AM003 – A Worldview of Facts
In this post I'll show how granularly building a world-view in terms of small facts can give you a lot of flexibility where a traditional closed-world, relational modeling approach will not.
Every representation of reality is built of facts. That’s a fact. The fact that that is a fact, is a fact too.
When you code, you’re stating facts of different things. You’re saying “this function recurses over itself”, “this datatype exists”, “this name is bound to this value”. Programming facts.
But you’re also stating facts about information. You’re saying “a user exists”, and more specifically “this user exists”. And when the user provides an email, you’re stating that “this user has this email”.
You build up your worldview by stating these facts.
Let's dig deeper into this, starting from how it typically is approached. We’ll then talk about building worldviews more granularly and what the tradeoffs are there.
Traditional relational database modeling asks us to define upfront what structure and constraints our data will have and asks us to (mostly) provide upfront all of the information required to insert or update data. They deal with entire entities as their choice of granularity.
That is, if we had a user beforehand, the above fact would look like an update to the existing email column. So far so good.
But what happens when we don’t actually have a user yet? We typically can’t say anything about records that are not in the database yet. We’d have to create a user instead. And because we only have the email, and we’re forced to say other things about the users, we’ll have to lie about them (use default values, or allow them to be unset, which is typically a no-no in relational databases).
So traditional relational database modeling forces our hand to deal with entries in an atomic fashion. Either you create an entire user, or you don’t create one at all. And if you want to say something more, then you have to alter this agreement you originally had: the database schema.

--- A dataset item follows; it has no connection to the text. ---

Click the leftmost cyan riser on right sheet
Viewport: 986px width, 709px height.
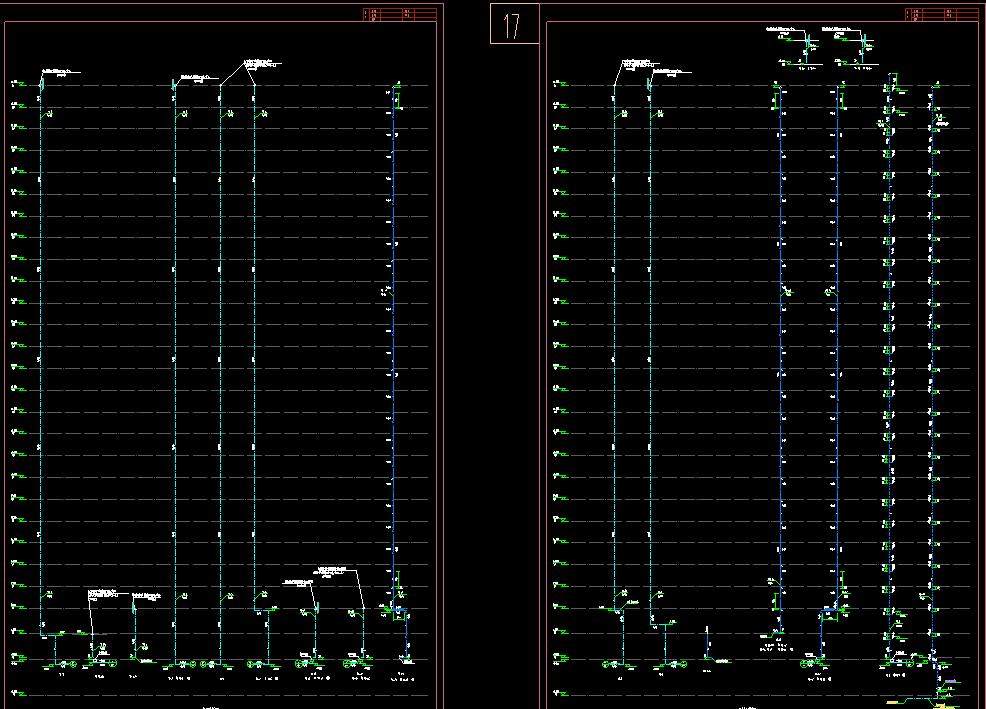pos(614,350)
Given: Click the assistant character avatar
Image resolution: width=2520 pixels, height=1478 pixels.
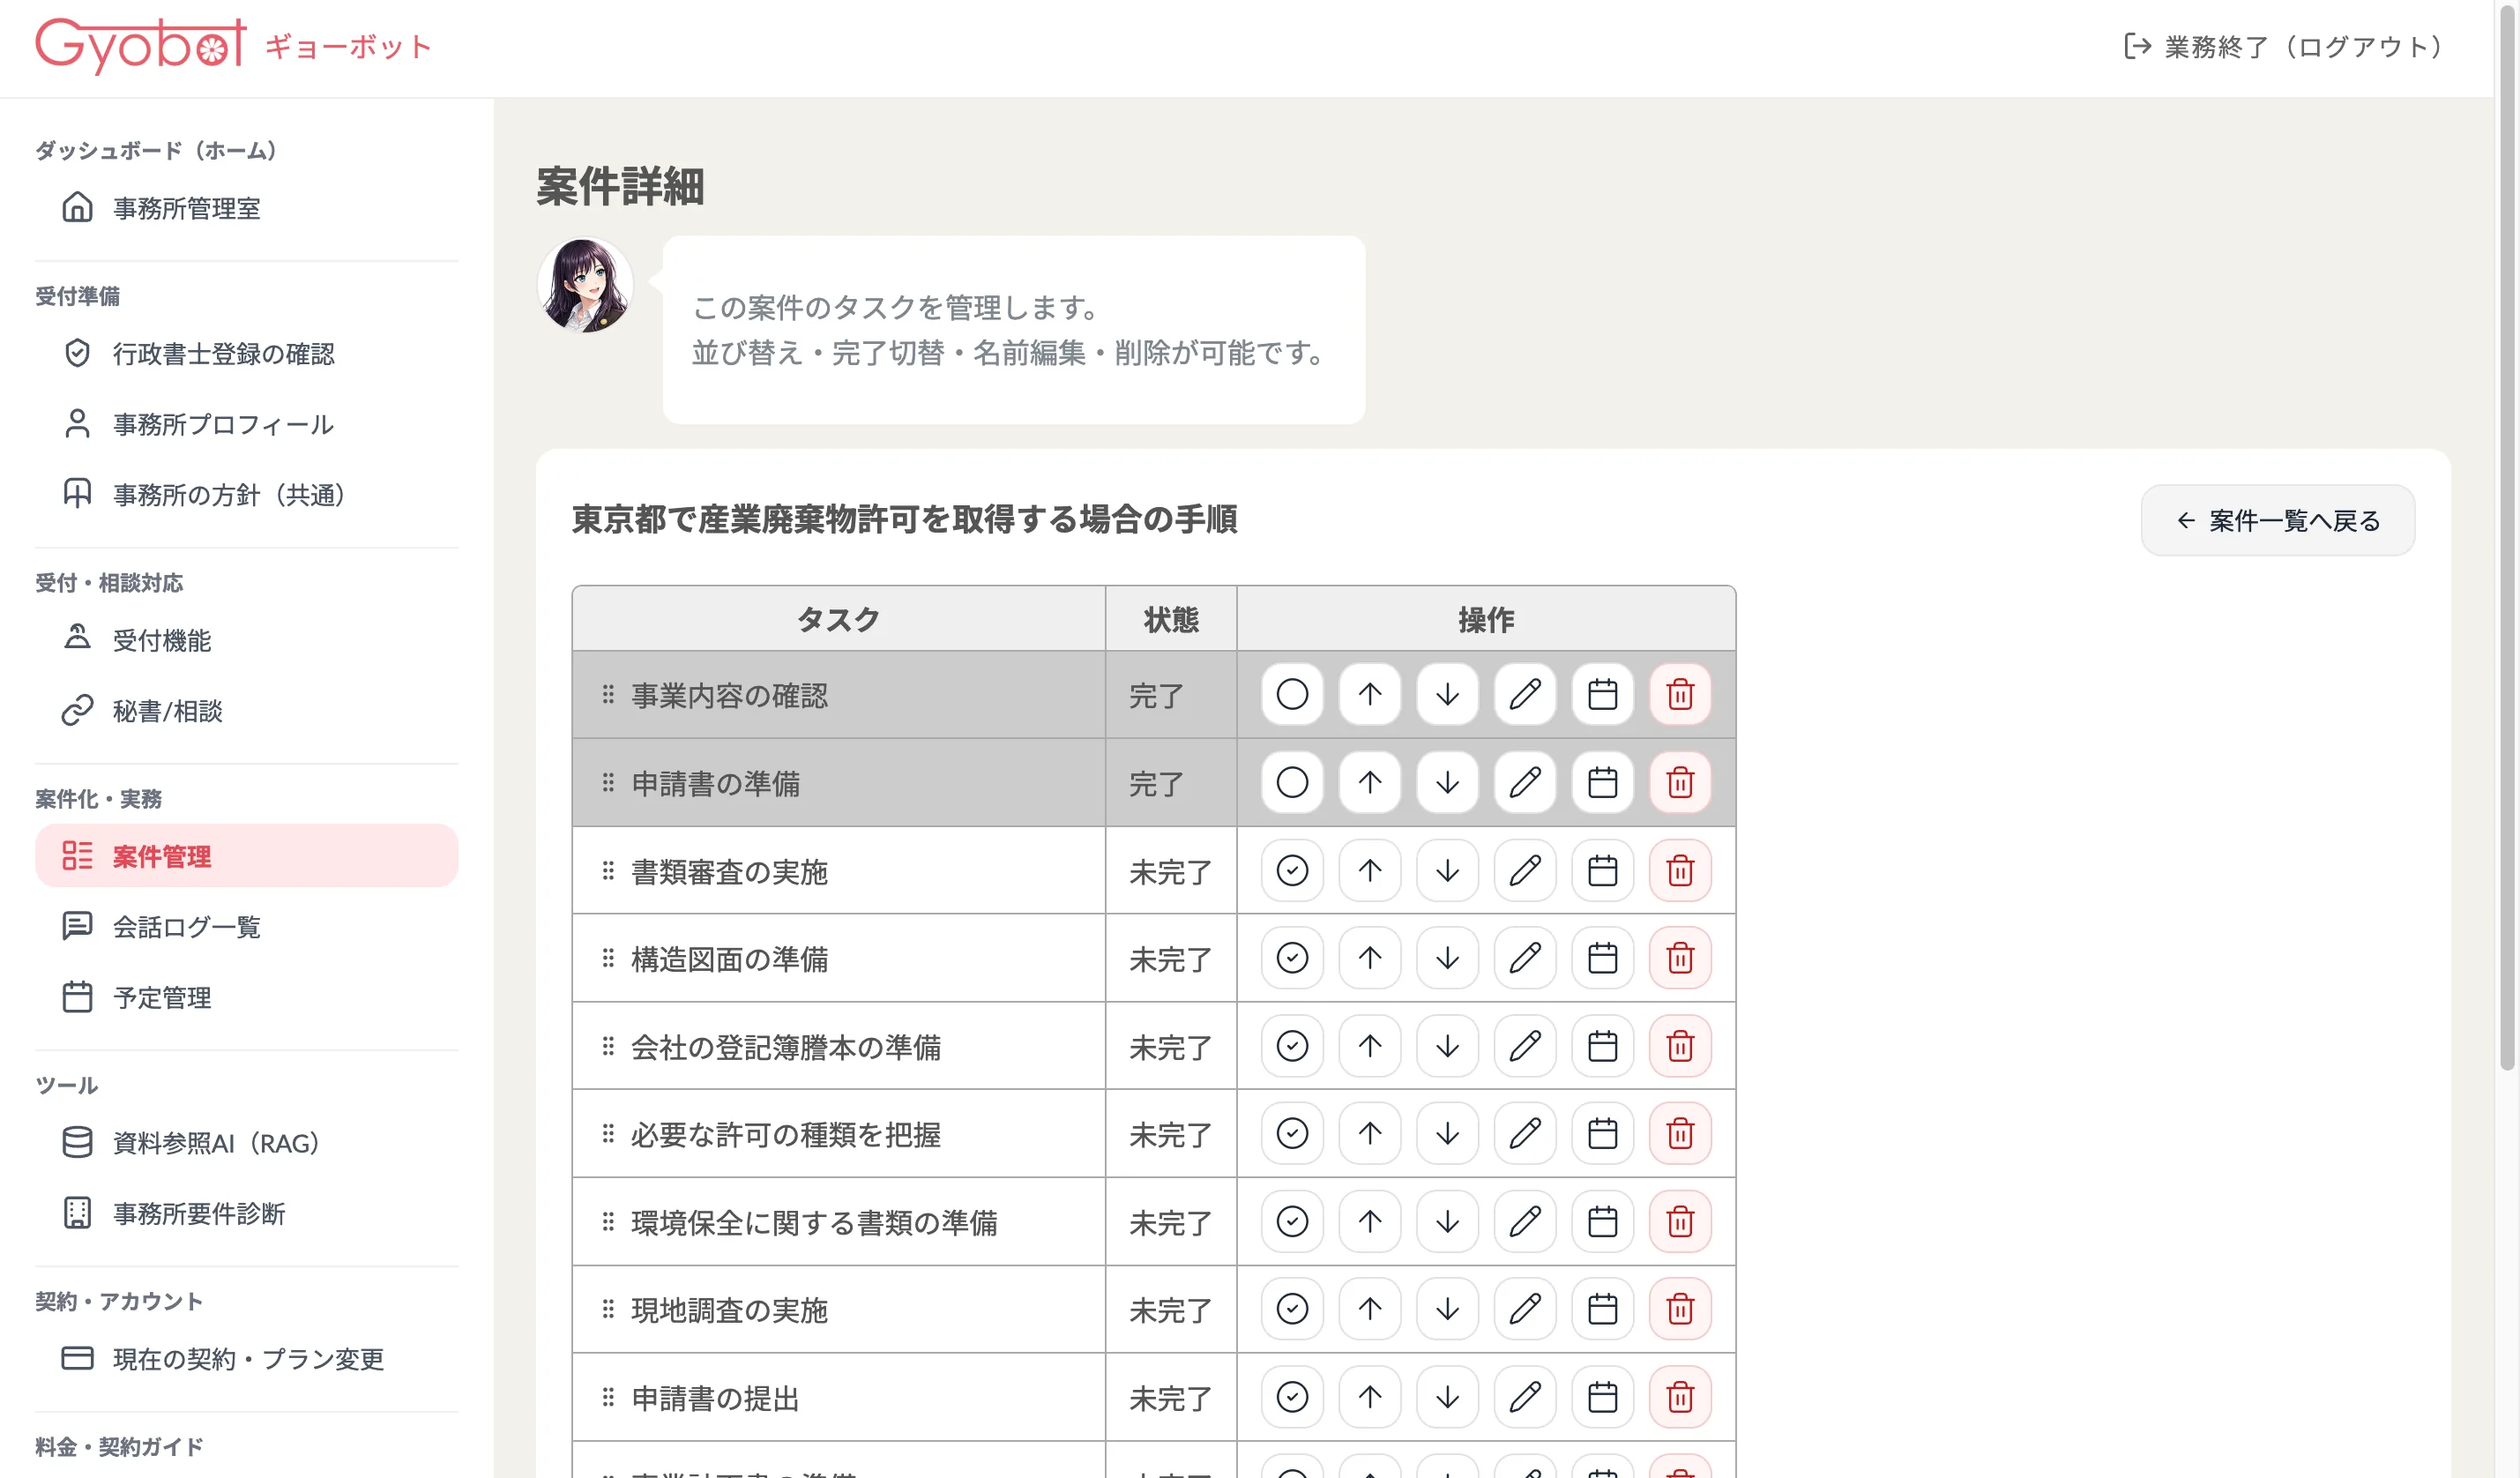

For the most part, our systems will be okay with this. There are however a number of use-cases where these constraints are crippling our ability to extract, transform, load data across systems and domains, and turn it from bits to data, from data to information, and from information to knowledge.
For these use-cases, it can be much harder to collect everything we need to say about a User and send it all at once. We are then forced to lie. Say that their name is “” (empty string), for now. Some other systems will update it appropriately.
And yet we no longer know what updated what field to what value, nor when. So many questions. Audits become a lot harder, if not plain impossible.
And if you’re exploring a domain, or joining several ones, your database schema will go through a Kafka-esque migration process. The outcome of which tends to be to start from scratch. Sometimes this simply isn’t an option.
Let's look at how things can look when we build up our worldviews in a much more fine-grained manner, through tiny facts about things.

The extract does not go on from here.